Going from the line that contains "This screenshot has height=785, width=1459." through the last line of the records, set down each line again exactly, both included, with pictures left out.
[DATASET RECORDS]
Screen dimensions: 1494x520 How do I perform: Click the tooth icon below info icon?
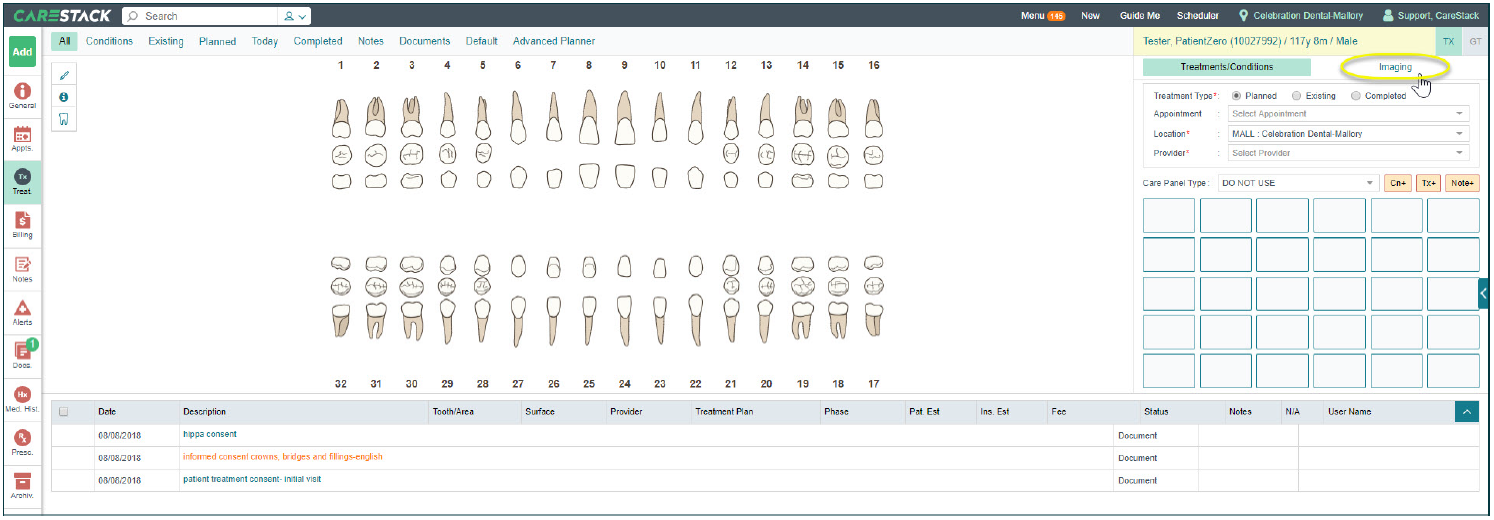click(64, 118)
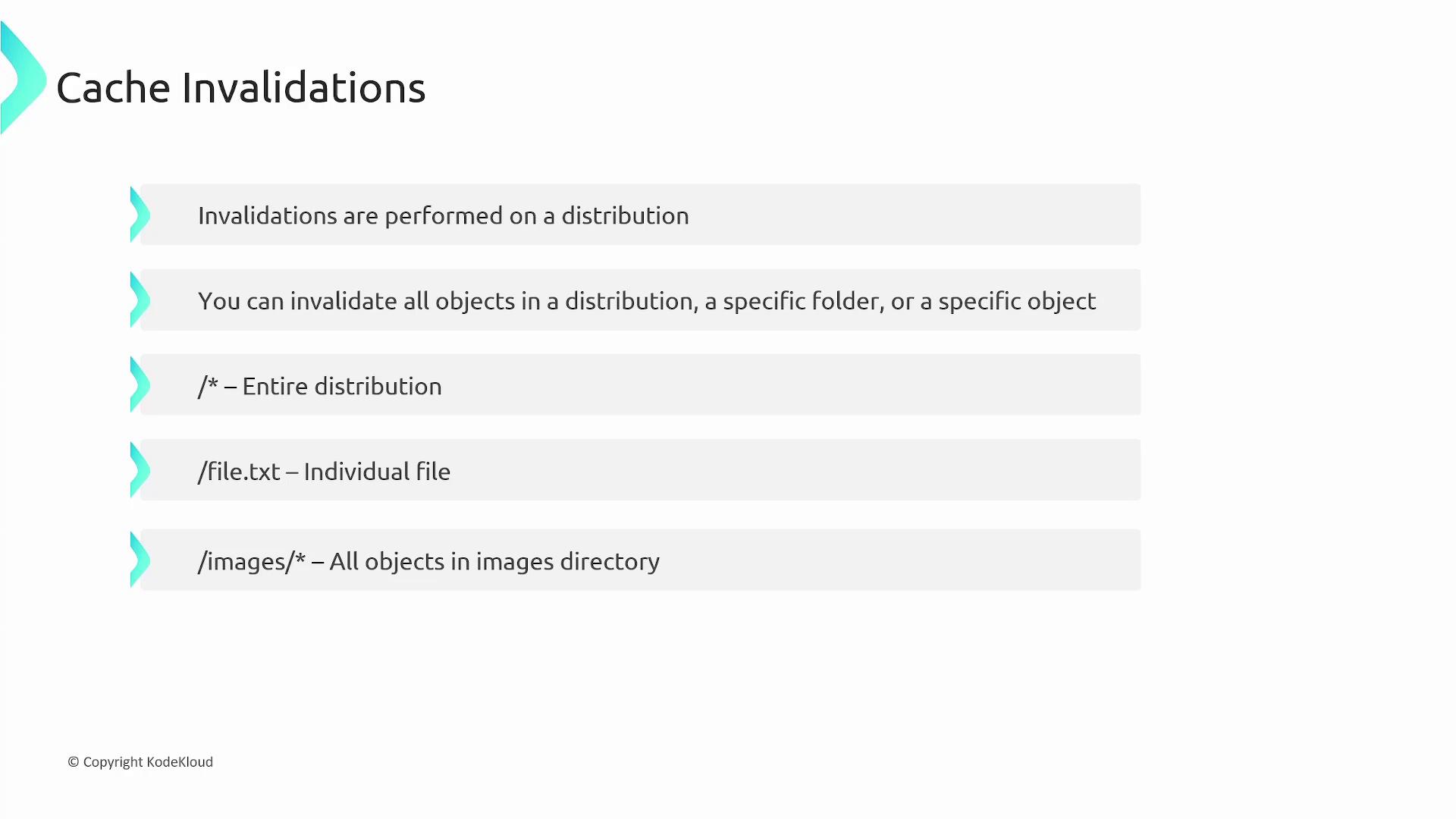The width and height of the screenshot is (1456, 819).
Task: Click the "/file.txt" path text
Action: point(239,472)
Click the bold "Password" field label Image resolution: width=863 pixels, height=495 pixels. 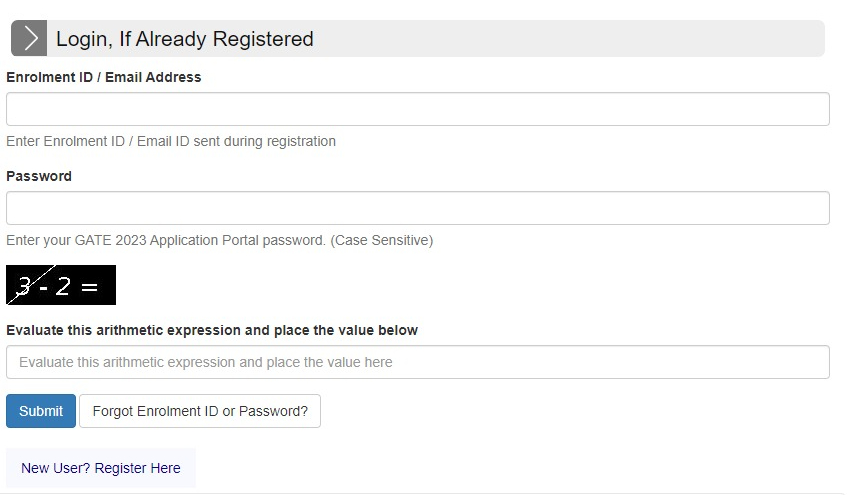click(x=39, y=176)
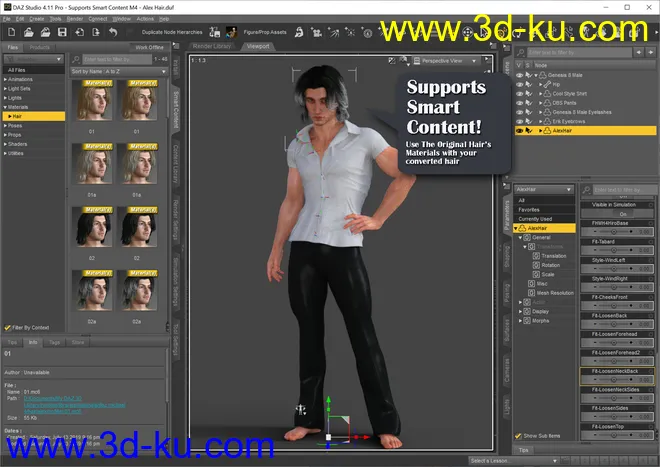This screenshot has width=660, height=467.
Task: Click the Open File folder icon
Action: [x=27, y=33]
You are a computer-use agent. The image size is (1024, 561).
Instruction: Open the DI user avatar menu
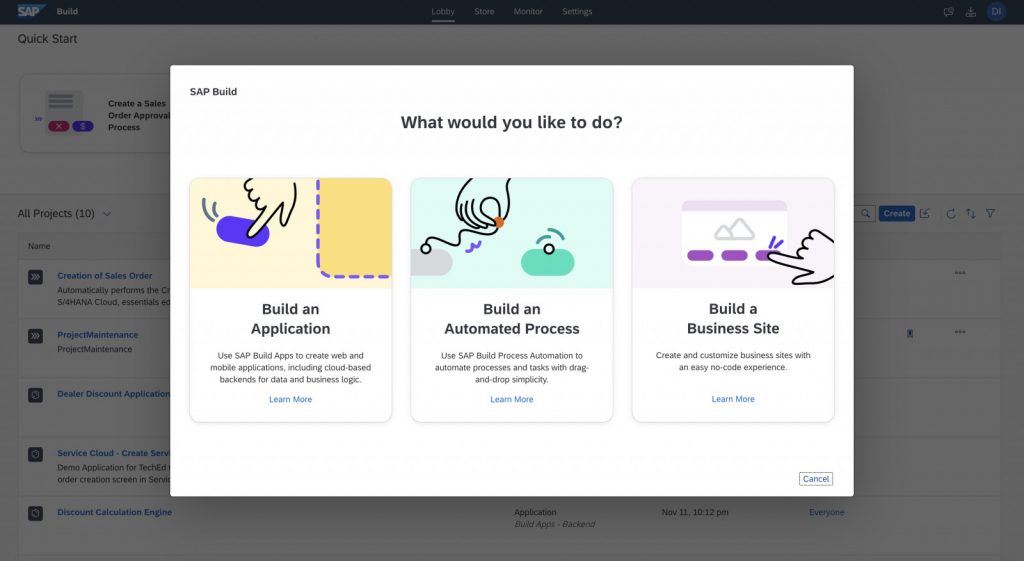pyautogui.click(x=996, y=12)
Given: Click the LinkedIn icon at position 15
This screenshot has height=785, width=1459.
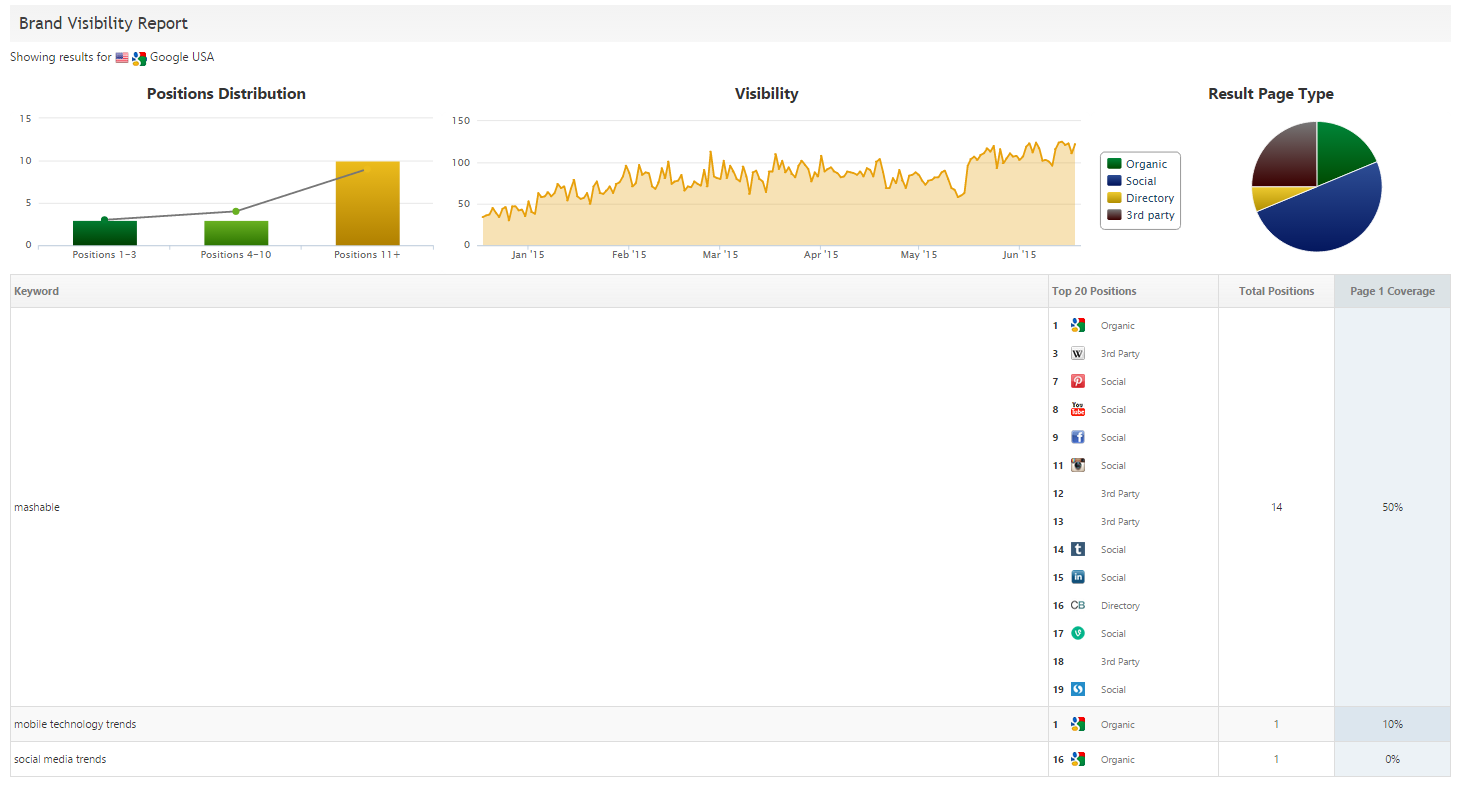Looking at the screenshot, I should pyautogui.click(x=1077, y=578).
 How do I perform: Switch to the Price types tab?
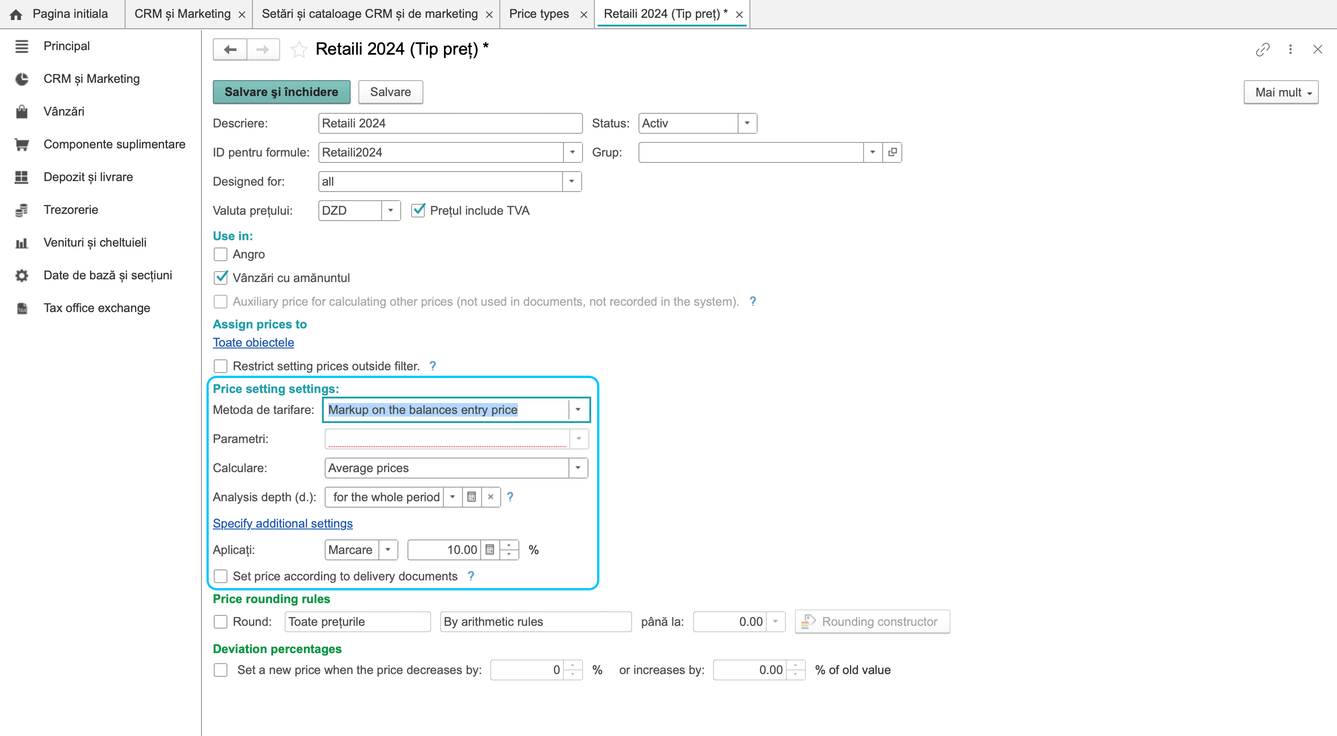(539, 14)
[/DATASET RECORDS]
▶ _OUTPUT_
This screenshot has height=785, width=1459.
Looking at the screenshot, I should pyautogui.click(x=1077, y=578).
 How do I perform: Switch to the Price types tab?
(539, 14)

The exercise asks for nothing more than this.